··· Records
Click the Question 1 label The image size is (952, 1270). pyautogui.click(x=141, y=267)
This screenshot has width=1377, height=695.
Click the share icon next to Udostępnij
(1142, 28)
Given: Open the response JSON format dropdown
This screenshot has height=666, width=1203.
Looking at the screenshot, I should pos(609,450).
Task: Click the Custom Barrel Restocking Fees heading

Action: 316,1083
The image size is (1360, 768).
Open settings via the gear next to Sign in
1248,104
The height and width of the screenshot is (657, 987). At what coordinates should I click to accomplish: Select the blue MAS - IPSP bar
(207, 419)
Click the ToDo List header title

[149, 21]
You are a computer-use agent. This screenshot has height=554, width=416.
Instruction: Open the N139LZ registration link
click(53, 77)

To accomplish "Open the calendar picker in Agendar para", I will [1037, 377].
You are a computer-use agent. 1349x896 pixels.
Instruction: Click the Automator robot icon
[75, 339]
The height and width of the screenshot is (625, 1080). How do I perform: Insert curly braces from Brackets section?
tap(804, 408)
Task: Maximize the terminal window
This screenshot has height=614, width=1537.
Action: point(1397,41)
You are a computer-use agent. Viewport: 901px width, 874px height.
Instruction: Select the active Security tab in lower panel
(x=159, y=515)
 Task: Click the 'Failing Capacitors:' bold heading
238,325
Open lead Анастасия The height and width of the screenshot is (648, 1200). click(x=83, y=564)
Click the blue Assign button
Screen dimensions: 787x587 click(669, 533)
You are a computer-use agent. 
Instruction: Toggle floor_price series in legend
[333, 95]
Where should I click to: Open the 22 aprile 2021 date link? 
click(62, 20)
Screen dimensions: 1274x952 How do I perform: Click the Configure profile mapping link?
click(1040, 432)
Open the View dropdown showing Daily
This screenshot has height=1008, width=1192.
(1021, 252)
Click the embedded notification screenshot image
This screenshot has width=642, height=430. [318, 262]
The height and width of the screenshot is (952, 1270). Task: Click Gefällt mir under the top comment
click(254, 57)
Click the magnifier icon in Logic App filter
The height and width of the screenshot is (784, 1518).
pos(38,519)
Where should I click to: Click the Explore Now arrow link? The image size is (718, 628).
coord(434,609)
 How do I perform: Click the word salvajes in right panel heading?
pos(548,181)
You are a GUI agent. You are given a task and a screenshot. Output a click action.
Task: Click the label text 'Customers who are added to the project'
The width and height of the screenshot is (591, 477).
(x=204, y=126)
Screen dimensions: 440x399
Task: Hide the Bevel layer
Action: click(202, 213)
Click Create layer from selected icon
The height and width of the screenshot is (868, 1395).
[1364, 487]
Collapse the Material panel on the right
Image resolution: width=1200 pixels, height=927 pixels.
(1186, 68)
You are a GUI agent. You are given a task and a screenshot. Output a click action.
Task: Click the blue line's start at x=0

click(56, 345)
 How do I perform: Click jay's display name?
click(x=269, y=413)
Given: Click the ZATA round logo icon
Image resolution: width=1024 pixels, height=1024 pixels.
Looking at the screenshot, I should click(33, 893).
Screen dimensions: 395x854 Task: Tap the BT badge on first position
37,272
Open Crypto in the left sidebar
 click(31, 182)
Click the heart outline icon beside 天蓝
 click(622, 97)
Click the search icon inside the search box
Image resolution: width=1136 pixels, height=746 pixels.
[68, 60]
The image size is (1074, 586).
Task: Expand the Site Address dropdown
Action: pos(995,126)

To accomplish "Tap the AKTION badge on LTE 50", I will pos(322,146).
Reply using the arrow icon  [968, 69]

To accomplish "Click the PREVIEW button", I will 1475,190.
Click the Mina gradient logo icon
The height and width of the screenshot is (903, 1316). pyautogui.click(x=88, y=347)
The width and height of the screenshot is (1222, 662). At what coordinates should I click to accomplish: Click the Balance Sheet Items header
······
**Instructions for the task:**
Copy the entries above exactly, but only from the line holding "How do I perform: Click the word" through the line holding "Click Create layer from selected icon", both included.

**Response:**
 How do I perform: Click the word salvajes in right panel heading?
pos(548,181)
You are a GUI agent. You are given a task and a screenshot. Output a click action.
Task: Click the label text 'Customers who are added to the project'
The width and height of the screenshot is (591, 477).
(x=204, y=126)
Screen dimensions: 440x399
Task: Hide the Bevel layer
Action: click(202, 213)
Click Create layer from selected icon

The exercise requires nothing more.